START SUPPLIED DATA

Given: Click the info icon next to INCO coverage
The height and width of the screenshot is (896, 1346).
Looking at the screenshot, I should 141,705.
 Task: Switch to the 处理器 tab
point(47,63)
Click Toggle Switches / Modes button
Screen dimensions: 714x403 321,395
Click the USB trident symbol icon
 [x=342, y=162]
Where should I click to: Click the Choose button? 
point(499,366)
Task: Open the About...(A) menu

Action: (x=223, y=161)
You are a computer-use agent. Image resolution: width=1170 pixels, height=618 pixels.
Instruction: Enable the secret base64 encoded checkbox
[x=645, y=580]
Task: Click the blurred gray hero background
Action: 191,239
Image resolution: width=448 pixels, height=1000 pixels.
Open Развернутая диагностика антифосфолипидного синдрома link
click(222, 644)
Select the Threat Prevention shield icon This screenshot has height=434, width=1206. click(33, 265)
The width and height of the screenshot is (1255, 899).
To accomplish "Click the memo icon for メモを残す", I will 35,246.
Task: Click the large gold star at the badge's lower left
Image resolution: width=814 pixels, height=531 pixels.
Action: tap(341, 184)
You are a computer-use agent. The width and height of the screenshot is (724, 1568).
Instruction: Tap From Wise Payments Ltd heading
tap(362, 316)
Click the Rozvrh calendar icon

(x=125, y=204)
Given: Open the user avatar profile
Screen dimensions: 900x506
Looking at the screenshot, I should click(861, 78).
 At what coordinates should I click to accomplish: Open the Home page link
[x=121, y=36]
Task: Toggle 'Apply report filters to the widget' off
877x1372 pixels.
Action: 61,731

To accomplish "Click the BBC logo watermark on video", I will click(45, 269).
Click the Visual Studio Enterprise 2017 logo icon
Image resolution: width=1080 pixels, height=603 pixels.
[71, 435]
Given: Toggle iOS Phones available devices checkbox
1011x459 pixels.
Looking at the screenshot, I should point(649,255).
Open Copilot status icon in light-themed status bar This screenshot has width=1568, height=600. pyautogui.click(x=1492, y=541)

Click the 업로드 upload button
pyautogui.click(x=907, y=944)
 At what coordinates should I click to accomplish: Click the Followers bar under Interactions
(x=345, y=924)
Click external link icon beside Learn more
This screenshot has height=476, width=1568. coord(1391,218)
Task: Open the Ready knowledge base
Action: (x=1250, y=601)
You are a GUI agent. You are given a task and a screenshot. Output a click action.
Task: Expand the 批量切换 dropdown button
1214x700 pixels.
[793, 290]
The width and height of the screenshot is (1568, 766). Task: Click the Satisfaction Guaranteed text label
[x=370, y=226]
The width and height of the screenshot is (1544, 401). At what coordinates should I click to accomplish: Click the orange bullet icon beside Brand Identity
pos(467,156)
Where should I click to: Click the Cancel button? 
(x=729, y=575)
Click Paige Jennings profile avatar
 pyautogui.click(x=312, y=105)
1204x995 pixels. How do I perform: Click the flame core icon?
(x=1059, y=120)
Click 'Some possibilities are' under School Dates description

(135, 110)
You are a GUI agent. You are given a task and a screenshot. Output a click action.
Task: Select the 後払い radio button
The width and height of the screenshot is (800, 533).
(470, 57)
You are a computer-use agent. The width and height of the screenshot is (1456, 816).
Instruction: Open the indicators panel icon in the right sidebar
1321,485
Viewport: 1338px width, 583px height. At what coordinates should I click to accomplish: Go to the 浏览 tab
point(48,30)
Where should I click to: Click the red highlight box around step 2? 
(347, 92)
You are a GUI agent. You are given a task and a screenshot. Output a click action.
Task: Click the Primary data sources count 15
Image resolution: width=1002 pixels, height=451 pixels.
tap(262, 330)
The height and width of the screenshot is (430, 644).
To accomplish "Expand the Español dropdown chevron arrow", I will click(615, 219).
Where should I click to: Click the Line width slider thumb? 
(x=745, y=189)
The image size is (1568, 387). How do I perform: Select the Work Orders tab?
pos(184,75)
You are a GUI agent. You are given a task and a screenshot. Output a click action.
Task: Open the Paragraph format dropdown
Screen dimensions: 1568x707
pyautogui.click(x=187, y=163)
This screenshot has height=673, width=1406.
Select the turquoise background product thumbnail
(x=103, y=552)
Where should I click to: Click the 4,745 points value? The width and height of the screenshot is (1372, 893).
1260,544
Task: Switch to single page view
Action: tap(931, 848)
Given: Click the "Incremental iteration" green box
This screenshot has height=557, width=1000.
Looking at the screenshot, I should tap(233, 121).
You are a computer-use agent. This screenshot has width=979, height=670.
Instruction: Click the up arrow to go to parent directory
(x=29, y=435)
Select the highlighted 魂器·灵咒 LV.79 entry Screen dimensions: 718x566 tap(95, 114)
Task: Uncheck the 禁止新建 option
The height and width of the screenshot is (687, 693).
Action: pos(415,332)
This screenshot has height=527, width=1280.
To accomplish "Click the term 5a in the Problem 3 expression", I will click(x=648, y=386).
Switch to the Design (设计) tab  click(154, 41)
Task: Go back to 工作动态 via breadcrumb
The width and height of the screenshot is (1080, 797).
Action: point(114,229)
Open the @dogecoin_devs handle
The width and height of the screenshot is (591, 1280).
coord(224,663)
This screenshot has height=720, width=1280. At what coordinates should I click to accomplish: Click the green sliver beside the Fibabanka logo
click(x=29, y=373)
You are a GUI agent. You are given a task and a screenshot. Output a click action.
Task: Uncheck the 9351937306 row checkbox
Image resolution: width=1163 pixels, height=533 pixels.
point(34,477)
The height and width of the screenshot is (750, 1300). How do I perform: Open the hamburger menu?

END SUPPLIED DATA

§ WORK REQUIRED: Word for word, restate each of the records above.

§ WRITTEN SOLUTION:
Given: Click the info icon next to INCO coverage
The height and width of the screenshot is (896, 1346).
Looking at the screenshot, I should 141,705.
 Task: Switch to the 处理器 tab
point(47,63)
Click Toggle Switches / Modes button
Screen dimensions: 714x403 321,395
Click the USB trident symbol icon
 [x=342, y=162]
Where should I click to: Click the Choose button? 
point(499,366)
Task: Open the About...(A) menu

Action: (x=223, y=161)
You are a computer-use agent. Image resolution: width=1170 pixels, height=618 pixels.
Instruction: Enable the secret base64 encoded checkbox
[x=645, y=580]
Task: Click the blurred gray hero background
Action: 191,239
Image resolution: width=448 pixels, height=1000 pixels.
Open Развернутая диагностика антифосфолипидного синдрома link
click(222, 644)
Select the Threat Prevention shield icon This screenshot has height=434, width=1206. click(33, 265)
The width and height of the screenshot is (1255, 899).
To accomplish "Click the memo icon for メモを残す", I will 35,246.
Task: Click the large gold star at the badge's lower left
Image resolution: width=814 pixels, height=531 pixels.
Action: tap(341, 184)
You are a computer-use agent. The width and height of the screenshot is (724, 1568).
Instruction: Tap From Wise Payments Ltd heading
tap(362, 316)
Click the Rozvrh calendar icon

(x=125, y=204)
Given: Open the user avatar profile
Screen dimensions: 900x506
Looking at the screenshot, I should click(861, 78).
 At what coordinates should I click to accomplish: Open the Home page link
[x=121, y=36]
Task: Toggle 'Apply report filters to the widget' off
877x1372 pixels.
Action: 61,731

To accomplish "Click the BBC logo watermark on video", I will click(45, 269).
Click the Visual Studio Enterprise 2017 logo icon
Image resolution: width=1080 pixels, height=603 pixels.
[71, 435]
Given: Toggle iOS Phones available devices checkbox
1011x459 pixels.
Looking at the screenshot, I should point(649,255).
Open Copilot status icon in light-themed status bar This screenshot has width=1568, height=600. pyautogui.click(x=1492, y=541)

Click the 업로드 upload button
pyautogui.click(x=907, y=944)
 At what coordinates should I click to accomplish: Click the Followers bar under Interactions
(x=345, y=924)
Click external link icon beside Learn more
This screenshot has height=476, width=1568. coord(1391,218)
Task: Open the Ready knowledge base
Action: (x=1250, y=601)
You are a GUI agent. You are given a task and a screenshot. Output a click action.
Task: Expand the 批量切换 dropdown button
1214x700 pixels.
[793, 290]
The width and height of the screenshot is (1568, 766). Task: Click the Satisfaction Guaranteed text label
[x=370, y=226]
The width and height of the screenshot is (1544, 401). At what coordinates should I click to accomplish: Click the orange bullet icon beside Brand Identity
pos(467,156)
Where should I click to: Click the Cancel button? 
(x=729, y=575)
Click Paige Jennings profile avatar
 pyautogui.click(x=312, y=105)
1204x995 pixels. How do I perform: Click the flame core icon?
(x=1059, y=120)
Click 'Some possibilities are' under School Dates description

(135, 110)
You are a GUI agent. You are given a task and a screenshot. Output a click action.
Task: Select the 後払い radio button
The width and height of the screenshot is (800, 533).
(470, 57)
You are a computer-use agent. The width and height of the screenshot is (1456, 816).
Instruction: Open the indicators panel icon in the right sidebar
1321,485
Viewport: 1338px width, 583px height. At what coordinates should I click to accomplish: Go to the 浏览 tab
point(48,30)
Where should I click to: Click the red highlight box around step 2? 
(347, 92)
You are a GUI agent. You are given a task and a screenshot. Output a click action.
Task: Click the Primary data sources count 15
Image resolution: width=1002 pixels, height=451 pixels.
tap(262, 330)
The height and width of the screenshot is (430, 644).
To accomplish "Expand the Español dropdown chevron arrow", I will click(615, 219).
Where should I click to: Click the Line width slider thumb? 
(x=745, y=189)
The image size is (1568, 387). How do I perform: Select the Work Orders tab?
pos(184,75)
You are a GUI agent. You are given a task and a screenshot. Output a click action.
Task: Open the Paragraph format dropdown
Screen dimensions: 1568x707
pyautogui.click(x=187, y=163)
This screenshot has height=673, width=1406.
Select the turquoise background product thumbnail
(x=103, y=552)
Where should I click to: Click the 4,745 points value? The width and height of the screenshot is (1372, 893).
1260,544
Task: Switch to single page view
Action: tap(931, 848)
Given: Click the "Incremental iteration" green box
This screenshot has height=557, width=1000.
Looking at the screenshot, I should tap(233, 121).
You are a computer-use agent. This screenshot has width=979, height=670.
Instruction: Click the up arrow to go to parent directory
(x=29, y=435)
Select the highlighted 魂器·灵咒 LV.79 entry Screen dimensions: 718x566 tap(95, 114)
Task: Uncheck the 禁止新建 option
The height and width of the screenshot is (687, 693).
Action: pos(415,332)
This screenshot has height=527, width=1280.
To accomplish "Click the term 5a in the Problem 3 expression", I will click(x=648, y=386).
Switch to the Design (设计) tab  click(154, 41)
Task: Go back to 工作动态 via breadcrumb
The width and height of the screenshot is (1080, 797).
Action: point(114,229)
Open the @dogecoin_devs handle
The width and height of the screenshot is (591, 1280).
coord(224,663)
This screenshot has height=720, width=1280. At what coordinates should I click to accomplish: Click the green sliver beside the Fibabanka logo
click(x=29, y=373)
You are a GUI agent. You are given a task and a screenshot. Output a click action.
Task: Uncheck the 9351937306 row checkbox
Image resolution: width=1163 pixels, height=533 pixels.
point(34,477)
The height and width of the screenshot is (750, 1300). How do I perform: Open the hamburger menu?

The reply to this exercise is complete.